To test our custom detector, we used the video from the dash cam recorder of a car. We limited the video within 20 seconds, generating the results in a timely manner. The following video is an example of our testing:

sample detection with custom YOLOv3 weights
sample detection with custom YOLOv3 weights


Short-comings:

  • Although the pre-trained YOLOv3 model detects 80 classes. Our customized model with transfer learning only detects the traffic sign class, so it gives less flexibility in detecting other objects, such as cars, persons, trucks, buses, etc. In order to get a satisfying mAP, a large amount of training images is required for each training class (~1000 images). Our single-class training process took around 6 hours using Colab free GPU, and more time and computing power will be required if more classes are trained. For example, retrain 80 classes using the COCO dataset takes approximately 1 week to complete.

  • Creating the custom labeled dataset for training can be time-consuming if the dataset is not available or the annotation is not capable to train on the Darknet model. The labeled custom dataset can be created either through using Google images that have been labeled or using annotation tools to manually draw target labels on images. The second way requires a long period of preparation to train the model.

Potential Improvements:

  • Multilingual Traffic Sign Detector:

    Many traffic signs are universally used around the world, such as speed limit signs. However, some commonly used traffic signs containing texts make it hard for foreign drivers to read due to language barriers. Using transfer learning, we can train a customized model using traffic signs contains text messages in different languages, such as stop signs in English (STOP) and stop signs in Chinese (停). The new model will be able to detect traffic signs containing texts and be able to assist drivers traveling in foreign countries.

    Chinese stop sign
    Chinese stop sign
    Source: google


    Korean stop sign
    Korean stop sign
    Source: google


    Japanses stop sign
    Japanses stop sign
    Source: google


  • Object Detection API:

    Object detection is being widely used in industry with various applications including autonomous driving, face recognition and identity verification. It would be useful and convenient if we can build up object detection APIs and integrate into any web apps or mobile apps.

    Nice application by ultralytics.com

    API example
    API example
    source: ultralytics.com


  • Object Tracking:

    Another extension of object detection would be object tracking, which tracks objects throughout the frame. Real-time tracking techniques such as deep sort could learn features of a person and memorize them, which could be able to find them again once they leave the frame.

References:

Video from a Dash Cam Recorder in New York

The video from YouTube is the recording of a dash cam, documenting the traffic in New York City for one and half hour. We took advantage of this video for 20 seconds, applying Yolov3 on this recording.

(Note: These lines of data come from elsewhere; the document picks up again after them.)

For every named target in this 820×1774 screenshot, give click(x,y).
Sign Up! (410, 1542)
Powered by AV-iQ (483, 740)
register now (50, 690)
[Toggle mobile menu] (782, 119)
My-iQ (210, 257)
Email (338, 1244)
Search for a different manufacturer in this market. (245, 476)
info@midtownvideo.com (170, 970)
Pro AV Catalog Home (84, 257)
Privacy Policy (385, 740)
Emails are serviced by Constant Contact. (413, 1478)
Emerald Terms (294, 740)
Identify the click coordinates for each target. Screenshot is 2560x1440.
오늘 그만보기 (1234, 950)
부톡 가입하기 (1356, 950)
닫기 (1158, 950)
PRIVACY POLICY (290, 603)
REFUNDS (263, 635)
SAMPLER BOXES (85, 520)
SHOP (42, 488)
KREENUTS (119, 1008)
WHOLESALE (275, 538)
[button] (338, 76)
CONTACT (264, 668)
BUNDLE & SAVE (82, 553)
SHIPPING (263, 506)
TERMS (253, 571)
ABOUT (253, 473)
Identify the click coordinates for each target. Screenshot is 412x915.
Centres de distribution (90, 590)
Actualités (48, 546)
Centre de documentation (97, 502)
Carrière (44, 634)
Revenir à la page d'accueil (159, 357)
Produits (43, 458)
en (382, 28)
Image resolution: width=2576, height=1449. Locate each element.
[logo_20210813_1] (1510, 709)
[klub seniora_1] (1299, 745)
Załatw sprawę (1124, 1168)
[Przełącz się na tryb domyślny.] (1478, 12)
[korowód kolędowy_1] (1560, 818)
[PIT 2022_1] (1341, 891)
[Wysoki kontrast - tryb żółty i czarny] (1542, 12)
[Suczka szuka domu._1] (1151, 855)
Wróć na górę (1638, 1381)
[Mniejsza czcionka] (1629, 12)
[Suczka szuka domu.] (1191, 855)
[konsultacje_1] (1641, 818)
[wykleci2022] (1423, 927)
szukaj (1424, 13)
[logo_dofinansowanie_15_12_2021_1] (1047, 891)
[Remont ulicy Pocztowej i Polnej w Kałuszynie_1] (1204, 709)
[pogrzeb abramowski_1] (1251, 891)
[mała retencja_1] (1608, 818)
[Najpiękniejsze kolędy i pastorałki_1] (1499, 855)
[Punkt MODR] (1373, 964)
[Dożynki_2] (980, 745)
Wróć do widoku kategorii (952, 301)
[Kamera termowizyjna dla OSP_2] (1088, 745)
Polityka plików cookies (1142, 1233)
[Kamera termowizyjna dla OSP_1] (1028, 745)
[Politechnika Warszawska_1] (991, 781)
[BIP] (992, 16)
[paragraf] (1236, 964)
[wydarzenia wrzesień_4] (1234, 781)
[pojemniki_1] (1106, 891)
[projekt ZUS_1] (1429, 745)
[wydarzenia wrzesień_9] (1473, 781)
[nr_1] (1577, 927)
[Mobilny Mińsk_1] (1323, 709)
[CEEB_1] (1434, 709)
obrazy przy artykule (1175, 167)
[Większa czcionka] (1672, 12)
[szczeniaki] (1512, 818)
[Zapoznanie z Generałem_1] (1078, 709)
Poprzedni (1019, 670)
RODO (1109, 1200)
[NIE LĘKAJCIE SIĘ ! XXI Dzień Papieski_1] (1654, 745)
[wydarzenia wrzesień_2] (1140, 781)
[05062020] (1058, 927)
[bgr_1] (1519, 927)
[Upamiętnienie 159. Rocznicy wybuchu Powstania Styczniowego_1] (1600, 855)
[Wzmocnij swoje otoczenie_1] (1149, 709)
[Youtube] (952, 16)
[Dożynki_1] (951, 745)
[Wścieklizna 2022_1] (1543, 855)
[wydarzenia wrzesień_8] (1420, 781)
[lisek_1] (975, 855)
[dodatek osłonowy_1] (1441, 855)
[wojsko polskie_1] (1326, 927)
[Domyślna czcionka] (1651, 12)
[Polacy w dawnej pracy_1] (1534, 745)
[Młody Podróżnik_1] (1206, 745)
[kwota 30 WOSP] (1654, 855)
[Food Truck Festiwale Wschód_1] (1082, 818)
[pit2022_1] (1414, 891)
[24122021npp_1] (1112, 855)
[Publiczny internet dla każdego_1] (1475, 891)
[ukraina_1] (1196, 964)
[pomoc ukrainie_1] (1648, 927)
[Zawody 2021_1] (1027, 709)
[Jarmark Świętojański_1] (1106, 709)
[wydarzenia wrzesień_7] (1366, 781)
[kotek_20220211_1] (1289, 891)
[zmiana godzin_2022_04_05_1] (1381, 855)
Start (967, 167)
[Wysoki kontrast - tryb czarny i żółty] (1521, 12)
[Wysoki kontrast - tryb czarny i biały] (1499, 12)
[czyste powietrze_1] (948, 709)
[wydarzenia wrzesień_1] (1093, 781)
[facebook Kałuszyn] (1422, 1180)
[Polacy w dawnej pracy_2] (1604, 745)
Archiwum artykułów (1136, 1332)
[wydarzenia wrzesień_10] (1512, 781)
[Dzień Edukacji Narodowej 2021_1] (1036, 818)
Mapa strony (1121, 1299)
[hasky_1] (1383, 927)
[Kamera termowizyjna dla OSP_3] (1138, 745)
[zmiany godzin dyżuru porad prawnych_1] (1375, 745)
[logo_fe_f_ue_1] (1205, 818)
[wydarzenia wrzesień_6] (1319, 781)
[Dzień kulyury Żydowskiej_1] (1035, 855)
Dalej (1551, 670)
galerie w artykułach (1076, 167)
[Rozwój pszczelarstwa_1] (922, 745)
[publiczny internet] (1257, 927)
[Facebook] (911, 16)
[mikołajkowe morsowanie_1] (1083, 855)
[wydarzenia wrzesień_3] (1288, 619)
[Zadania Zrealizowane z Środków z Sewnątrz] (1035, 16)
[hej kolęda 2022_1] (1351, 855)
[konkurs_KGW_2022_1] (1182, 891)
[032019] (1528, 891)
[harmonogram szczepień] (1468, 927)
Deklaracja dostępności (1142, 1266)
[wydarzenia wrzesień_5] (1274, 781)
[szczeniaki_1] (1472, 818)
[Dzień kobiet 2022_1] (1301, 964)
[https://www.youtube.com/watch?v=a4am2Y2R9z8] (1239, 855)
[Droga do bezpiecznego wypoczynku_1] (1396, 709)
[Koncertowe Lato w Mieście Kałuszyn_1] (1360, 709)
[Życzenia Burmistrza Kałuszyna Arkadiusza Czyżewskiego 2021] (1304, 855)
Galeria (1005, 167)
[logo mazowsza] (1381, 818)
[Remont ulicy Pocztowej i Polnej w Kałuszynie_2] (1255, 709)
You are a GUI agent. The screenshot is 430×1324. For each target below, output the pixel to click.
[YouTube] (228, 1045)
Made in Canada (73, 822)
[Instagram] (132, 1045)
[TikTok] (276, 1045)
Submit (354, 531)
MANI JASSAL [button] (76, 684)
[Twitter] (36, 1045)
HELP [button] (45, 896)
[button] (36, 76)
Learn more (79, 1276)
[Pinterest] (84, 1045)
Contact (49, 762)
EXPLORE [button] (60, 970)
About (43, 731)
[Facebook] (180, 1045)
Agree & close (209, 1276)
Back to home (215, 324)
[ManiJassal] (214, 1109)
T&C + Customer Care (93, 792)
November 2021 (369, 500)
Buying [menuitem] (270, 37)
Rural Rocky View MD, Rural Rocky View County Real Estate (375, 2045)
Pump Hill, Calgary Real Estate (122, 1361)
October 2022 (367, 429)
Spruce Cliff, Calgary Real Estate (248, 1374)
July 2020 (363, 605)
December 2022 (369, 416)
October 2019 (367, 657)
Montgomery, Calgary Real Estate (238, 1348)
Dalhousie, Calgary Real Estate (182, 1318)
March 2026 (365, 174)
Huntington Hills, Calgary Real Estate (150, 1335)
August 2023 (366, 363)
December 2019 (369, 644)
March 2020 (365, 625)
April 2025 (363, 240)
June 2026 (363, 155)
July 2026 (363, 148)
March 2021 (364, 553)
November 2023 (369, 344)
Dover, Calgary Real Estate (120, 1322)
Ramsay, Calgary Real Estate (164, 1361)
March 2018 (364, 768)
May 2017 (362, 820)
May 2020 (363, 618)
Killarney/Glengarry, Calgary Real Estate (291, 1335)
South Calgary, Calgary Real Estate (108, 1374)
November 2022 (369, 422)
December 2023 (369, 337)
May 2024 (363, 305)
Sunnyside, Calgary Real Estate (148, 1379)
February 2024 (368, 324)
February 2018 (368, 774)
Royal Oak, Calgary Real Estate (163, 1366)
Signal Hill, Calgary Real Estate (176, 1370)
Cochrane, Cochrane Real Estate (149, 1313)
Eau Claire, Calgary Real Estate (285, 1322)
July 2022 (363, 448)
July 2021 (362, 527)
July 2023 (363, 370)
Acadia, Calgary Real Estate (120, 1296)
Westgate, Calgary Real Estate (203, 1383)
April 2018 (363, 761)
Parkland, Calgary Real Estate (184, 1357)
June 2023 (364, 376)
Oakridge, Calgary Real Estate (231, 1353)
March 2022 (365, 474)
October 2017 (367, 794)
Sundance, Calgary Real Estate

YoloV3 Implemented in Tensorflow 2.0

This repo provides a clean implementation of YoloV3 in TensorFlow 2.0 using all the best practices. This repo includes the steps to set up local machine and documents prepared for the video applications.

Chinese stop sign

Example of stop sign in Chinese.

Japanese stop sign

Example of stop sign in Japanese.

Korean stop sign

Example of stop sign in Korean.

ultralytics.com

This is a nice ios application uses YOLOv4 API (an updated version of YOLOv3 with higher speed) to perform onject detection on your mobile devices. All computation will be done on the phone, thus no image data will be sent to the server.